Effect of exogenous and endogenous nitric oxide on the airway and tissue components of lung resistance in the newborn piglet

Despite widespread reports of the vasodilatory actions of nitric oxide (NO), little is known of the relaxant effect of NO on newborn airways or lung parenchymal structures. We studied the effects of inhaled NO at 20, 40, and 80 ppm on lung (R-1), tissue (R-ti), and airway (R-aw) resistance in 13 2-5-d-old anesthetized, ventilated, open-chested piglets. R-1 was measured from transpulmonary pressure and air flow. R-ti was measured by alveolar capsules, and Raw was calculated as the difference betwen R-1 and R-ti. Any given concentration of inhaled NO (20, 40, or 80 ppm) significantly decreased R-1 (p < 0.001), R-ti (p < 0.001), and Raw (p < 0.05). In addition, blockade of endogenous NO with 30 mg/kg N omega-nitro-L-arginine methyl ester (L-NAME) given i.v. in 12 piglets significantly increased R-ti and R-1 with variable changes in R-aw, and caused a decrease in dynamic compliance. Readministration of NO to eight piglets induced a significant decrease in R-1 and R-ti at 20 and 80 ppm, whereas R-aw significantly decreased only at 80 ppm, whereas R-aw significantly decreased only at 80 ppm.
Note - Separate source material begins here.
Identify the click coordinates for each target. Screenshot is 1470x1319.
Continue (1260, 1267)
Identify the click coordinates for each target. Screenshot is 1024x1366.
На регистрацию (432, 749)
Pulmonary arterial pressure decreased after exposure to inhaled NO and increased after L-NAME administration. Systemic arterial pressure was unaffected by inhaled NO but increased after L-NAME administration. Our results indicate that R-1, R-aw, and R-ti are reduced by exogenous NO, suggesting NO-mediated airway smooth muscle relaxation throughout the newborn lung. In contrast, blockade of endogenous NO significantly increases only R-ti suggesting a physiologic role for endogenous NO in regulation of peripheral contractile elements. We speculate that NO-mediated modulation of resistance in pulmonary parenchyma may serve to regulate the balance of ventilation and perfusion and resultant gas exchange in the lungs during early postnatal development.